In the fiction arena, his three-part "Jack Heaton" adventure series reviewed its title character's exploits as a Wireless Operator, Oil Prospector and Gold Seeker. However, most of his works were non-fiction. By 1919 his books included Inventing for Boys, Handicraft for Boys, and The Boys' Book of Submarines. The 1922 edition of The Book of Wireless Telegraph and Telephone lists 22 additional titles, ranging from Boys' and Girls' Book of Outdoor Games to numerous scientific and technical subjects, including The Amateur Chemist and Gas, Gasoline and Oil Engines. Many of his books, such as The Boy Scientist, had comprehensive illustrations and few equations, with an emphasis on "hands-on" experimentation, at a level intended for high school students. After discussing the "Einstein Theory," Collins tells his readers how to build a spectroscope, a radio receiver, and an x-ray machine for home experimentation.

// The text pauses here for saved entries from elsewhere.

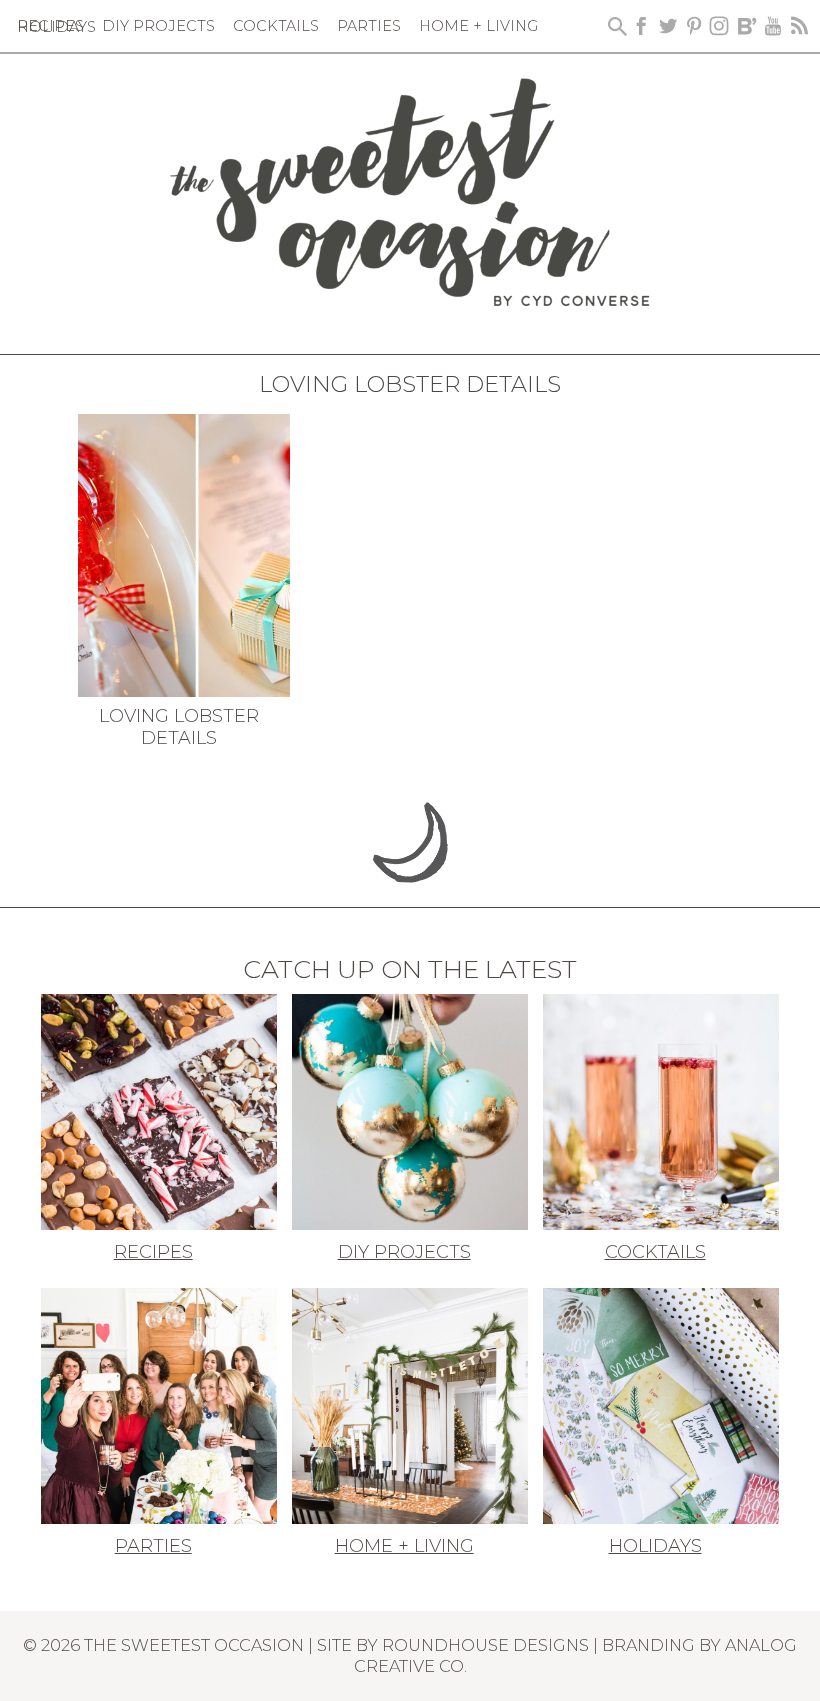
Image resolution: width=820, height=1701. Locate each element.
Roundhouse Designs (485, 1645)
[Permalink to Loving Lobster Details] (184, 554)
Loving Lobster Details (179, 727)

In 1941, a book review reported that "A. Frederick Collins has to his credit some 37 'self-help' and practical books ranking from chemistry and electricity and the stars to household mechanics, your car, and gardening." He eventually wrote about 100 books on scientific and technical subjects, hobbies, and sports, plus over 500 articles in technical and scientific magazines and journals.
Legacy
Collins' writings played an important role in disseminating information about early radio advances, and, in the foreword to 1922 edition of The Radio Amateur's Hand Book, he included "Historian of Wireless 1901–1910" among his accomplishments.. Donald McNicol, who would later serve as president of the Institute of Radio Engineers, stated that Collins' "How to Construct An Efficient Wireless Telegraph Apparatus at Small Cost", which appeared in a 1902 issue of the Scientific American Supplement, "did more to introduce the art of amateur radio than anything else that had appeared". McNicols later expanded his remarks, writing: "amateur experimenters in wireless were at that early date provided with descriptive text enabling them to set up equipment for the duplication of experiments performed by the foremost workers. Undoubtedly Collins's articles on wireless started many of the amateurs and engineers on the road to whatever success they achieved".Alan MacDiarmid, the 2000 Nobel Prize Laureate in chemistry, said that Collins' 1924 book The Boy Chemist so inspired him as a boy in New Zealand that he kept renewing it from the public library for almost a full year in order to complete all the experiments.